Acompañadas del crepitar de las hojas cuando crujen al pisarlas, sembradas al frío con mantas esterillas, sacos y tiendas de campaña. Se sembraron presencias, diseminadas como las hojas prendidas de las ramas que se han resistido al invierno, a la bocanada de frío.
La lluvia nos humedeció el cuerpo, nos ablandó el espíritu y regaló su rocío al susurro de sus noches, la espesura de sus días.
Consagradas a un cuerpo único, entretejidas por los fenómenos del bosque; los castaños susurraban a las fuerzas, a cada rueda de energía, cada lloro en compañía.
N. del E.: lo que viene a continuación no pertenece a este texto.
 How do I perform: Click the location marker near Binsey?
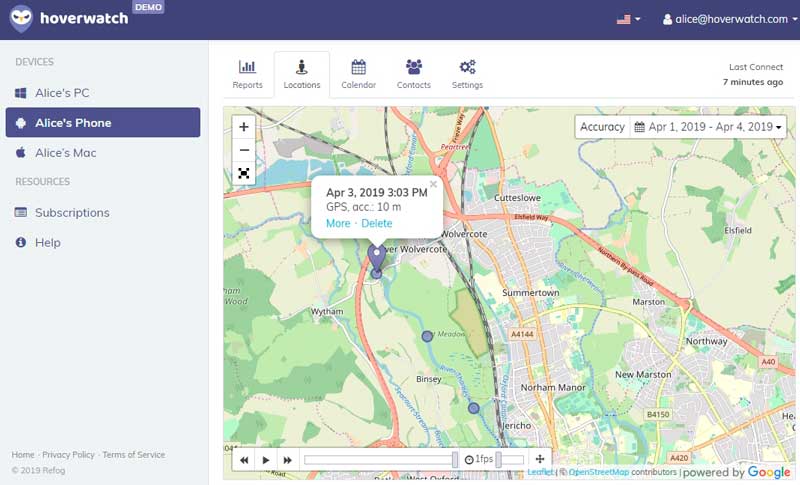point(427,337)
Cada rincón era un pétalo de loto, una flor que se abría al instante, a la generosidad desde la otra orilla. Saludando desde el más allá del más allá. Frecuencias y Elementos; Colores y Energías flotaban al viento en las diez direcciones. Fuimos Alíseos. Karma estremecido. Teide escondido. Y el Éter suspendido en un mar inquieto, perdiéndose en un horizonte esbelto, testigo del ashram que nos cocinó con cariño. Éramos el verbo.
Meditar sin meditar
Pensar sin Pensar
Llover sin Llover
Subir sin Subir
Llorar sin Llorar
Mirar sin Mirar
Escribir sin Escribir
Introspección amorosa y tranquila. Troncos huecos. Raíces que absorben los nutrientes de esa nueva conciencia única que se despeja, amanece al Nivaria tranquilo colgado de las nubes, vigilantes como las aves que nos surcaron el cielo como rapiñas de sueños acechando el congelar de nuestros cuerpos. Sin deseo, sin voluntad. Bosque adentro. ¿Avanzamos? Desde la raíz hasta el infinito, donde nos precipitamos al abismo, y nos petrificamos y congelamos los sueños para avanzar juntas dentro de la apasionante aventura de cada mismiedad despierta, de cada nada, del todo juntas en un cuerpo único formado por 10 presencias y 7 fuerzas forjadas de cariño.